Formation damage problems in the Brutus A-8 well in the Gulf of Mexico have provided a rich opportunity to study mechanisms of pore plugging. Field data and laboratory experiments have led to the following conclusions.
Unexpected reactions can take place between spent organic acids and completion brine, resulting in polymerization and other reactions that can plug formations.
These precipitates can be prevented by appropriate acidizing practices, including the use of sufficient (ammonium chloride or other innocuous brine) spacers to maintain separation of the (spent) acid and completion brine and the use of an appropriate post-flush acid to maintain a low pH in the spent acid.
If a precipitate does form, it can be cleaned up readily by acid treatment if the acid reaches the occluding precipitate.
Organic acids should not be mixed. That is, if completion uses one organic acid, no other organic acids should be used in subsequent stimulation treatments.
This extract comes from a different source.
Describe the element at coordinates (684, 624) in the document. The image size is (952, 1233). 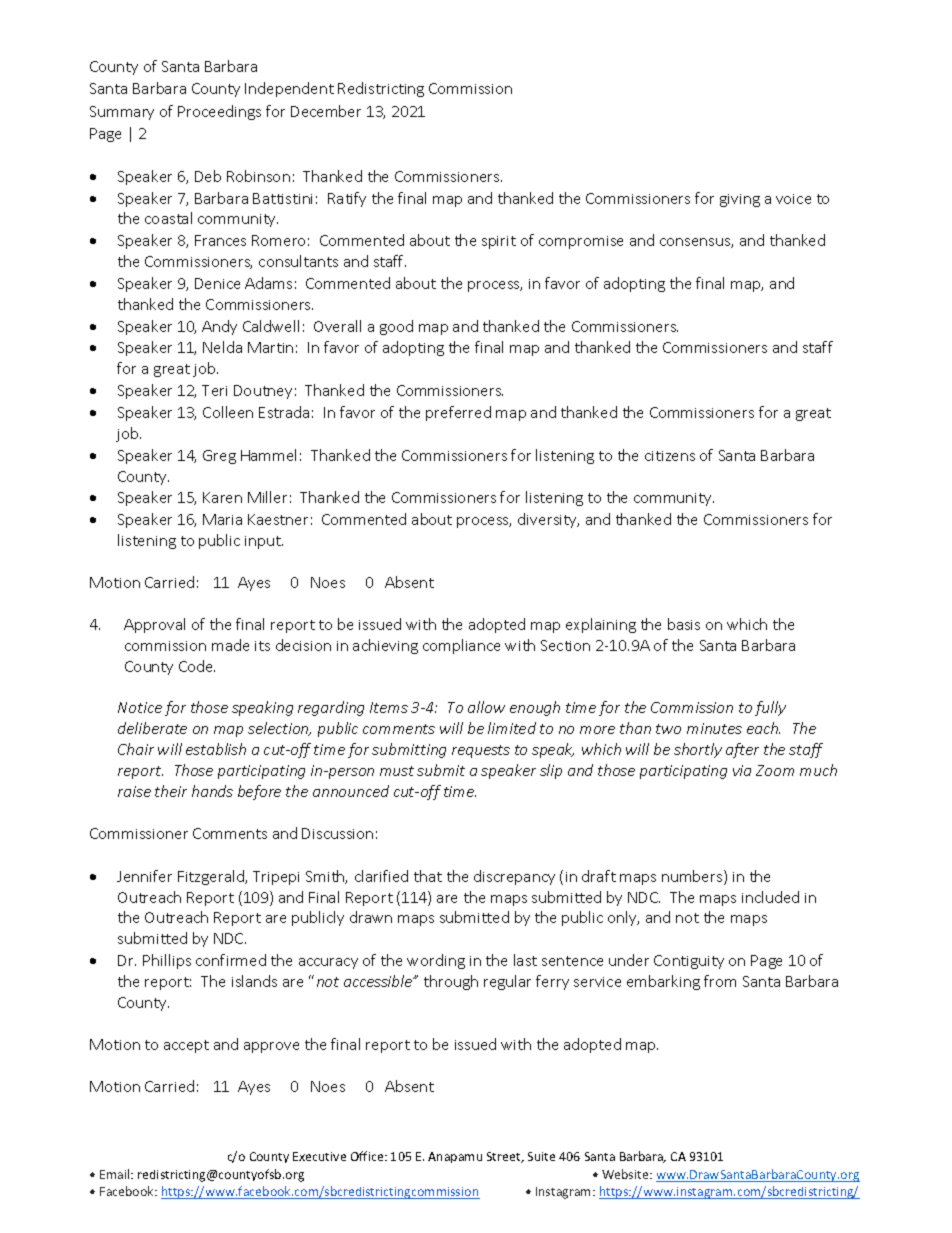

Well A-8 on the Brutus platform was completed in September, 2001, using a high rate water pack, with acidization of the perforations using an organic acid/HF generating mixture. Organic acid was chosen over the more conventional HClHF treatment because the formation contained about 5% zeoilites, in the form of clinoptilolite; an important point to note is that, as with most acid treatments, in general, and with this and other acid treatments in this well, in particular, only about 40–50% of the stimulating fluid was recovered during flowback. A considerable volume of 13.6 ppg (1.63 s.g.) calcium bromide completion brine, about 2000 bbl, was lost during completion. Within a few weeks of initiation of production, production had declined to such an extent that intervention was required. Stimulation with the same acid system used in the completion resulted in only a short-term improvement. After a couple of weeks, an ammonium chloride flush was done, with similar results. After another couple of weeks, another stimulation effort was made, this time with another organic acid, with an immediate reduction in production of 75%. Since lab tests indicated that subsequent acid treatments would be unsuccessful, the well was re-completed using a different philosophy, with much better results.
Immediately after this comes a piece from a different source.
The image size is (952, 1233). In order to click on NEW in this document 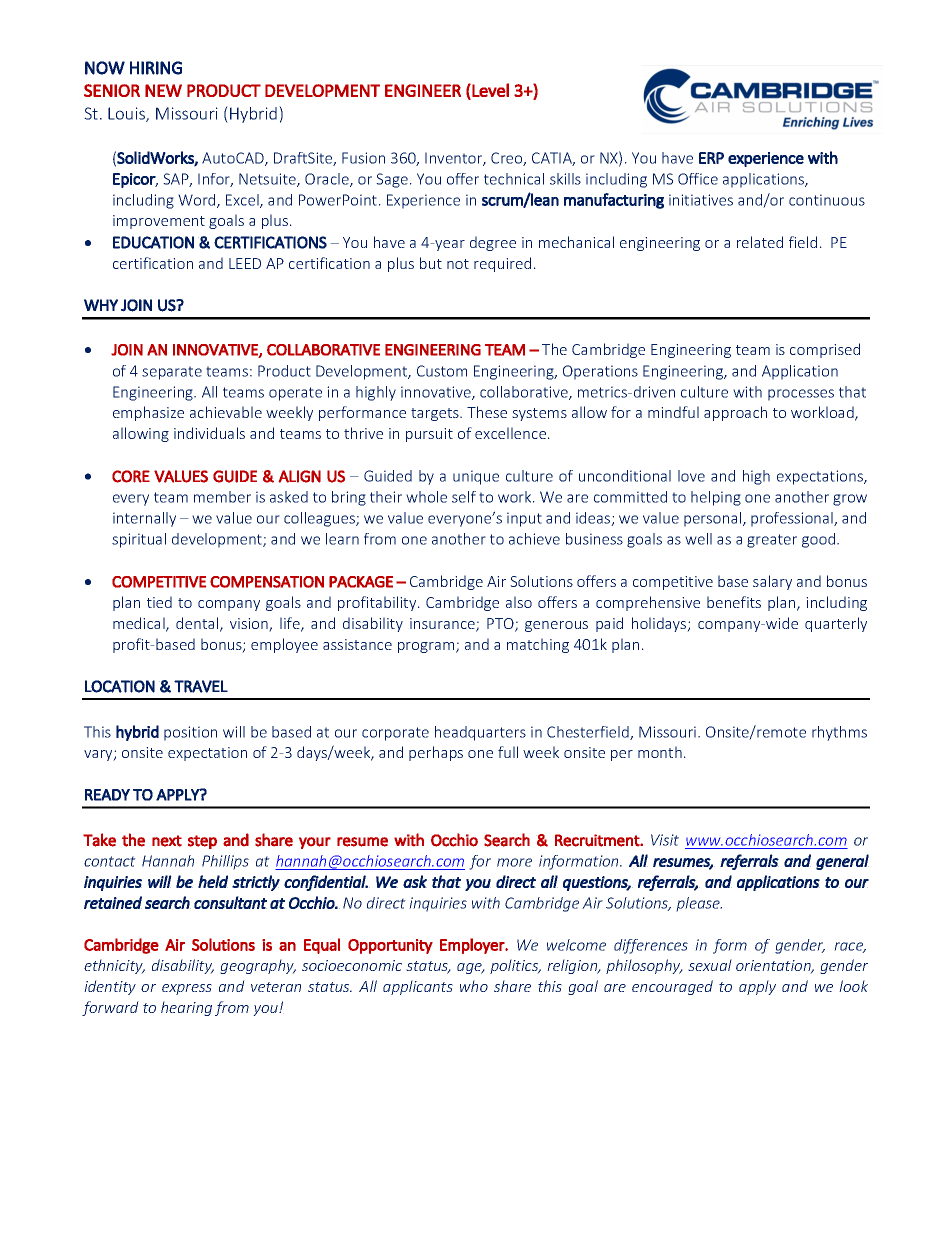, I will do `click(163, 90)`.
Flowback from the first remedial treatment provided many surprises (Figure 1), among them the following:
the presence of a fluffy white precipitate in the last few samples before the water cut diminished to5%, the cutoff before full production was begun;
a red color;
high solubility of the white solid in seawater, as discovered when rig personnel washed off the solids filter with a stream of seawater;
a pH of 3.5 in the flowback fluid;
high concentrations of the organic acid and calcium bromide, with the ratios suggesting the presence of both free acid and its calcium salt in approximately equal abundance; and
a small amount of iron in the solution, about 50 ppm.